第6話:プロポーズ

 それから一週間後。


「ステラ様。エラという女性の所在がわかりました。情報が名前だけでしたので、個人には絞れませんでしたが」


「ご苦労様。ありがとう。では早速、絞ったところを片っ端から探しに参りましょう」


「今ですか」


「ええ。今すぐ。準備なさい」


「……はい」


「あからさまに嫌そうな顔しないの。行きますわよ」


 ステラはルクスを連れ、エラの家に馬車で向かいました。


「……本当に彼女を婚約者になさるおつもりで?」


「もちろん。わたくしが欲しいものは手に入れないと気が済まない性格だということはあなたも知っているでしょう?」


「昔から、あなたのわがままには振り回されてばかりです。ですが……今回ばかりはお礼を言っておきます。あなたのおかげで俺はもうエトとの関係を隠す必要なくなりましたから」


「ふふ。知っていますか?巷では最近、同性同士の恋愛小説も増えているのですよ。同性愛も異性愛も同じ愛に変わりはない。国民の間では、それが常識になりつつある。一部の頭の固い貴族のせいで国民の幸せが脅かされるなどあってはなりません。……なんて、綺麗事を言ってみましたが、結局は自分のためです。男性を愛せない自分を肯定してほしいだけ」


「でしょうね。あなたはそういう人だ。だけど、あなたのわがままはいつも結果的に誰かのためになる。だから憎めないんですよね」


 はぁ……とルクスがため息をついたところで、馬車が止まりました。ルクスは先に馬車を降り、ステラに手を差し伸べます。その手を取り、ステラが馬車を降りると、すれ違った通行人達は次々と足を止め、エラという女性が住む家の前にはあっという間に人だかりが出来ました。


「お、王女様!?」


 家主は王女の姿を見て驚きました。


「先日の舞踏会でわたくしと踊ってくださったエラという女性を探して、エラという女性が住む家を片っ端から見てまわっていますの。エラさんはどちらに?」


「呼んで参ります」


 呼ばれて出てきたのは、十代前半と思われるあどけない少女。ステラと踊ったエラはもう少し大人びていました。

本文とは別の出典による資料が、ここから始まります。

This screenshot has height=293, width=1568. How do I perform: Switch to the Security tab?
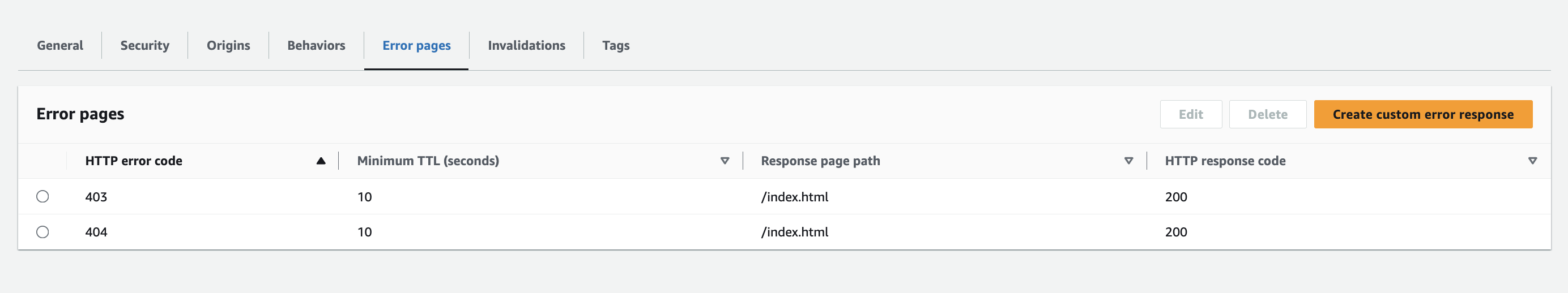145,46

「あら可愛らしい。ですが、人違いのようですわね。ご協力ありがとうございました。ルクス、次」


「はい。申し訳ありません。ご協力ありがとうございました」


 ステラは確認だけするとすぐに次の家へ向かいます。それを繰り返し、数日に渡りエラを探し続けました。エラという女性を探しているという噂はすぐに広まり、自ら「あの時踊ったエラは私です」と名乗り出る者も居ました。しかし、エラの本当の姿を知っているステラはそう簡単には騙されません。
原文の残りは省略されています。